-- WHAT YOU NEED TO DO --
Only the text of the records, copied exactly, is wanted; no pictures.

-- Stored entries --

* * *

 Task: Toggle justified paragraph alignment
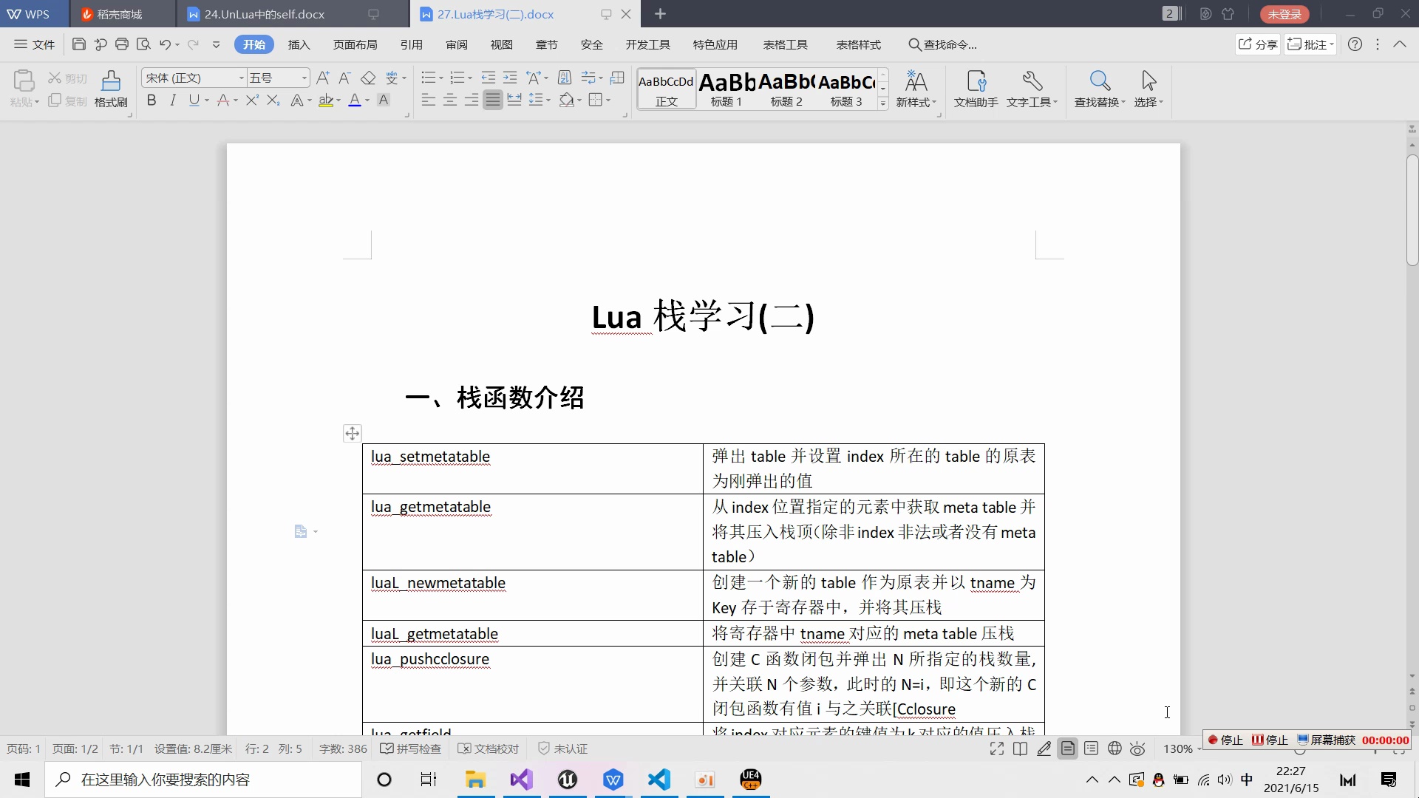click(x=493, y=100)
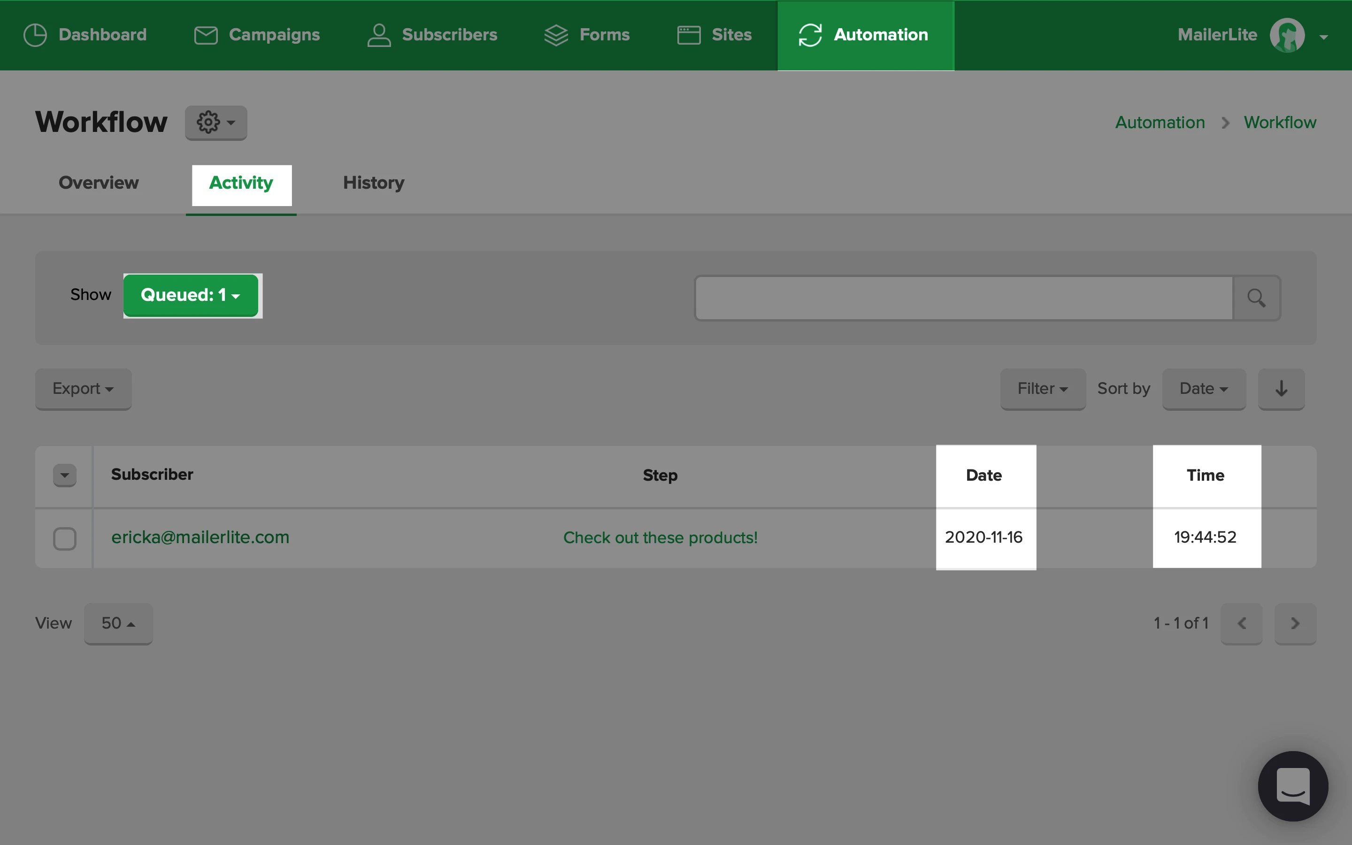Click the Sites browser window icon

688,35
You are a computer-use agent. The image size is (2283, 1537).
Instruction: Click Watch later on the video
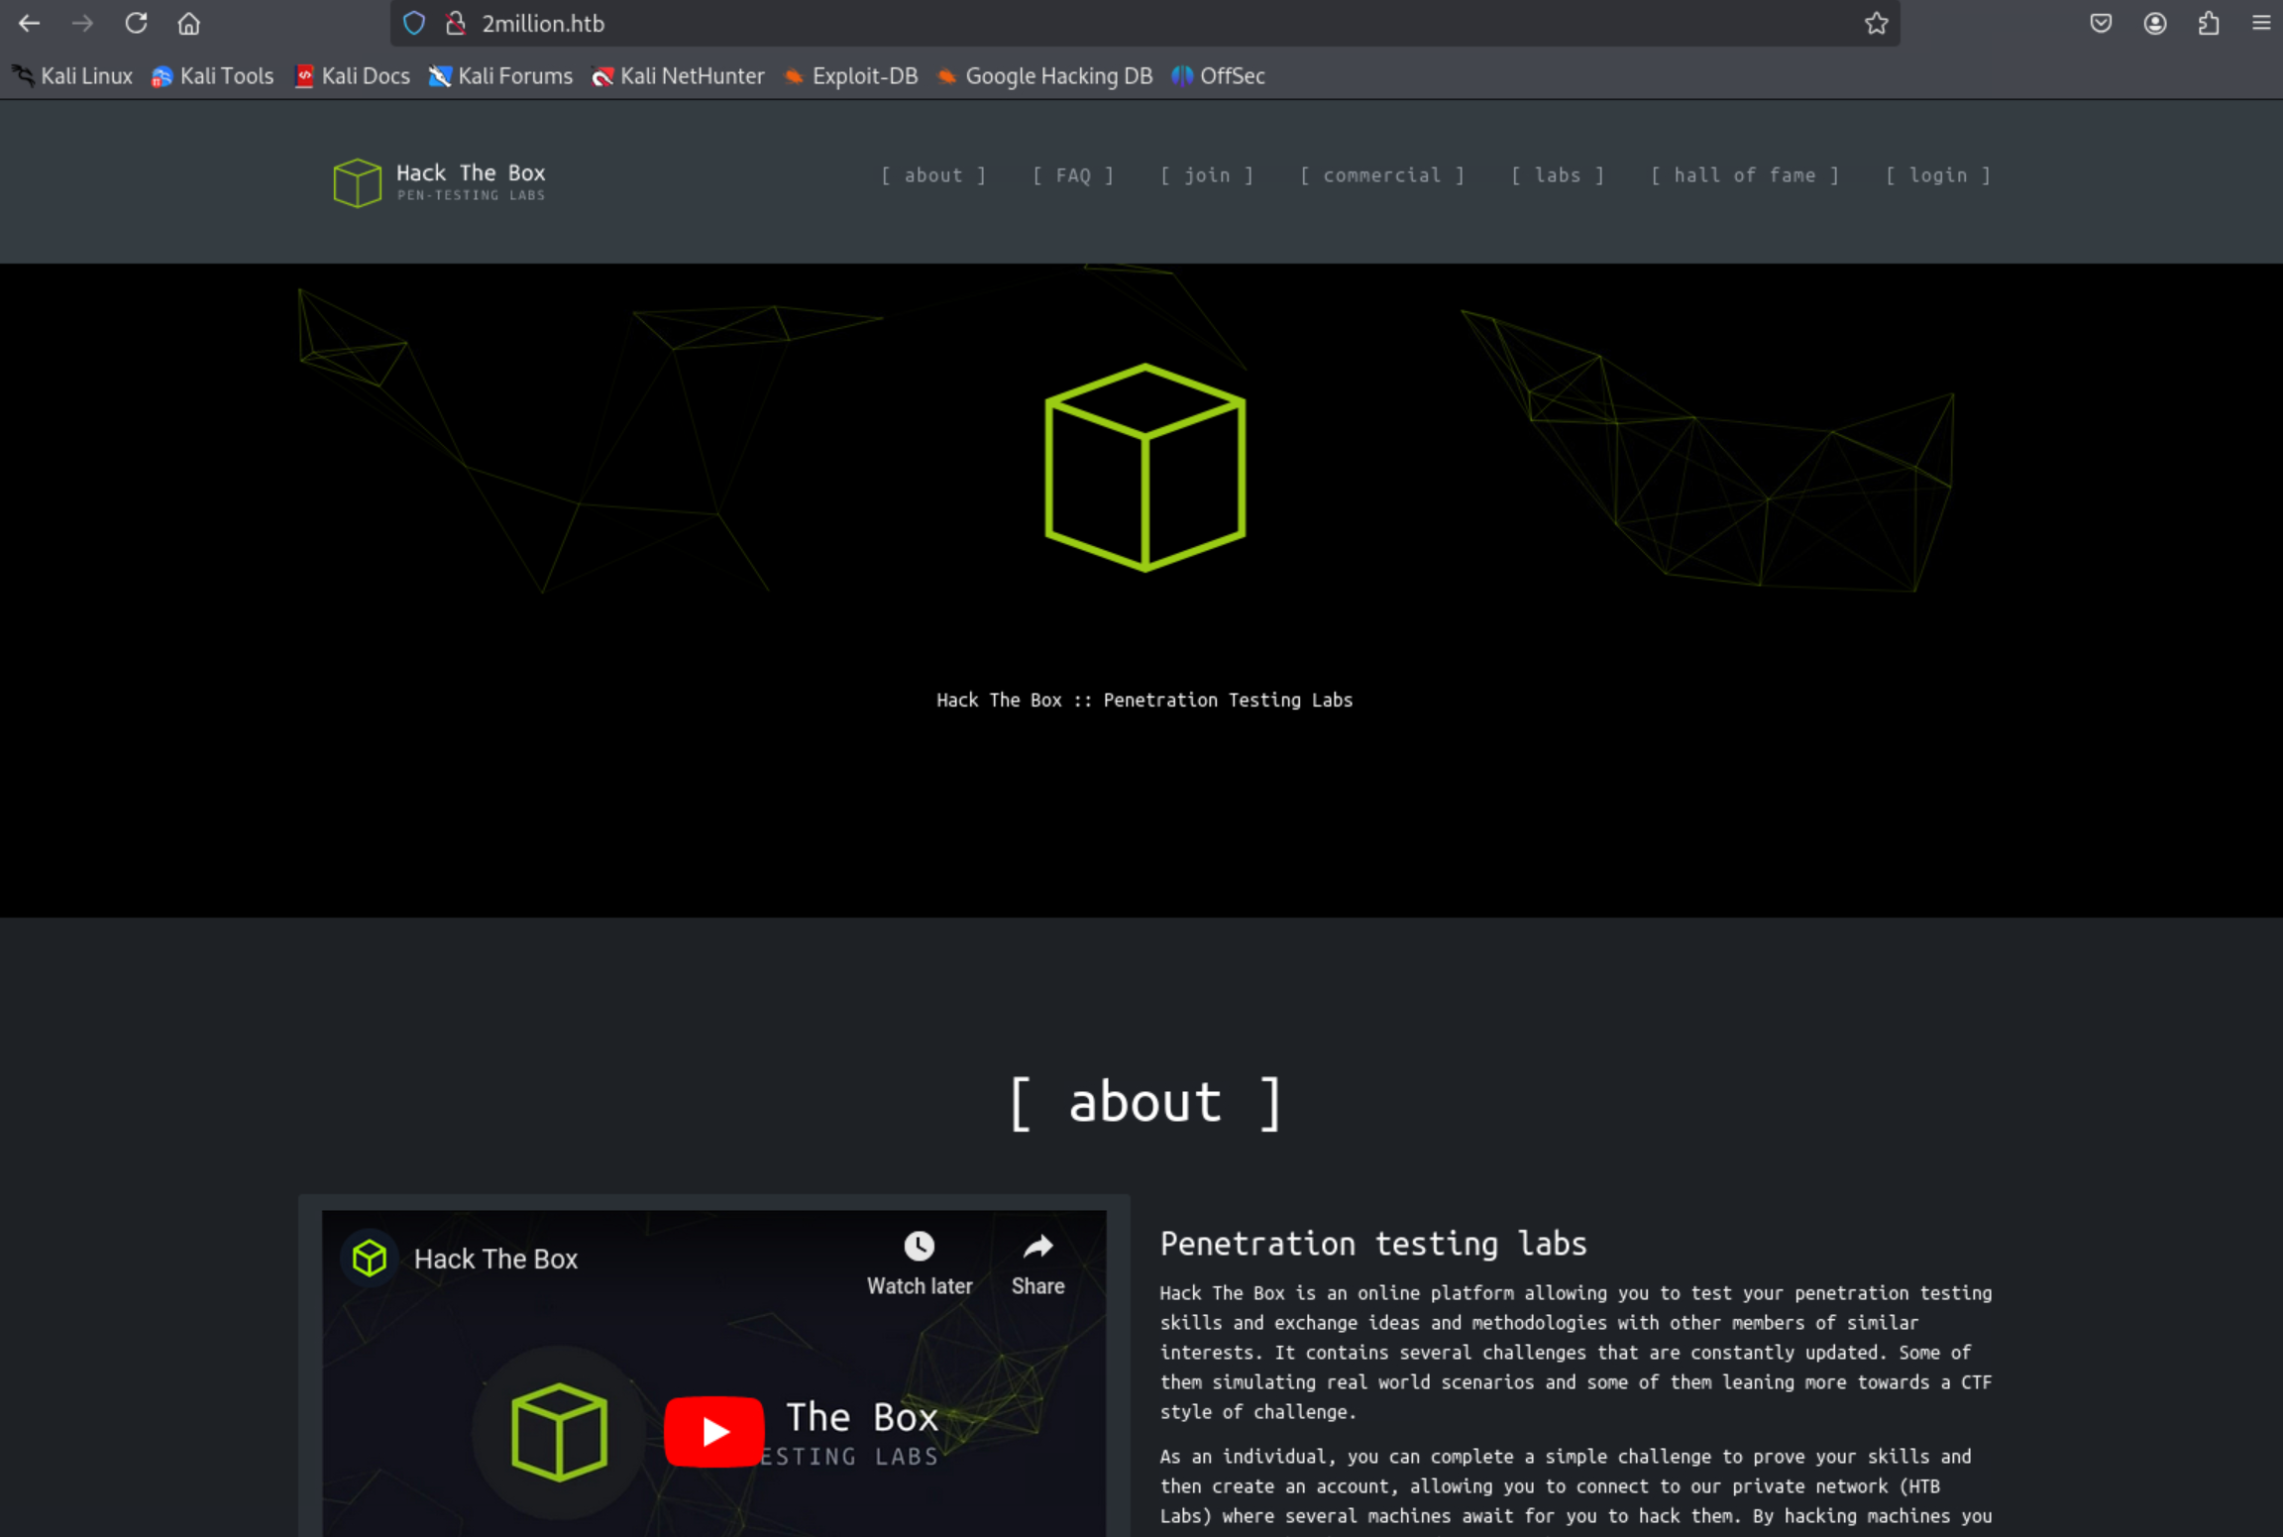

* * *

-- RESULT BELOW --
 Task: Toggle justified paragraph alignment
click(x=493, y=100)
Click the Sites browser window icon

688,35
You are a computer-use agent. The image size is (2283, 1537).
Instruction: Click Watch later on the video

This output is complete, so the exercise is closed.